#### AUFGABENSTELLUNG
Schreiben Sie aus dem unten stehenden Interview mit Edward Snowden den Abschnitt wortgetreu ab, der mit den Worten „Interview von Georg“ beginnt und mit „Merkel enttäuscht ist.“ schließt.

#### TEXTAUSZUG
Edward Snowden im Interview

„Ich hatte nie vor, hier zu sein“

Interview von Georg Mascolo, Frederik Obermaier und Bastian Obermayer

Seit fünf Jahren sitzt Edward Snowden in Russland fest. Im Interview mit der Süddeutschen Zeitung verrät er, wo er viel lieber leben möchte, was er von Russlands Präsident Putin hält und warum er von Kanzlerin Merkel enttäuscht ist.

Ein leises Klopfen an der Hotelzimmertür, dann steht er da und lächelt: Edward Snowden. Es ist ein Dienstag im Juni, durch die Straßen von Moskau ziehen grölende Fußballfans. Edward Snowden,35, dunkles Hemd, schwarzes Sakko, schwarze Hose, ist in ein Hotel im Stadtzentrum gekommen, um mit der Süddeutschen Zeitung zu sprechen: Über sein schwieriges Verhältnis zu Russland, das ihm seit Sommer 2013 Asyl gewährt, seine Hoffnungen und darüber, was er mit seinen Enthüllungen über das Treiben der US-Geheimdienste erreicht hat, die vor genau fünf Jahren begannen.

Snowden hatte damals für die Spionage-Dienste Central Intelligence Agency (CIA) und National Security Agency (NSA) gearbeitet, zuletzt auf Hawaii. Dort erzählt er im Frühjahr 2013 seinem Chef, er müsse wegen seiner Epilepsie zu einem Spezialisten nach Hongkong. Seiner Freundin hinterlässt er eine Notiz, aber keine echte Erklärung. Er steigt in das Flugzeug nach Hongkong, im Wissen, die USA wahrscheinlich nie wieder betreten zu können. Oder, wenn doch, nur in Handschellen.

Auf Hawaii arbeitet Snowden als Analyst für einen NSA-Dienstleister. Er steht schon seit einigen Monaten in Kontakt mit der Filmemacherin Laura Poitras und dem Guardian-Kolumnisten Glenn Greenwald.

#### GESPEICHERTE DATEN

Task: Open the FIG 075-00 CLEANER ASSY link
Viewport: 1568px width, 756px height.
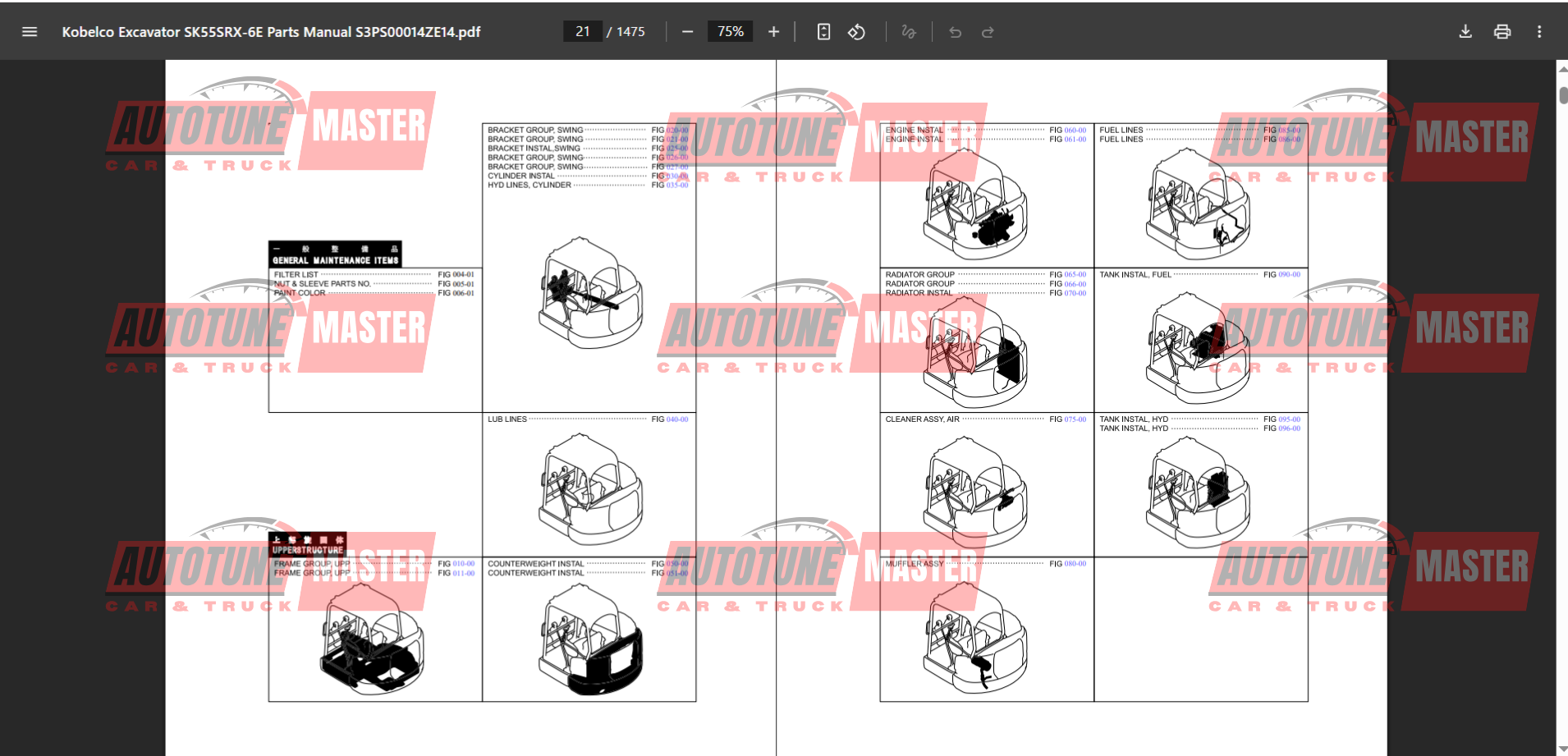Action: (1075, 419)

#### ERGEBNIS
Interview von Georg Mascolo, Frederik Obermaier und Bastian Obermayer

Seit fünf Jahren sitzt Edward Snowden in Russland fest. Im Interview mit der Süddeutschen Zeitung verrät er, wo er viel lieber leben möchte, was er von Russlands Präsident Putin hält und warum er von Kanzlerin Merkel enttäuscht ist.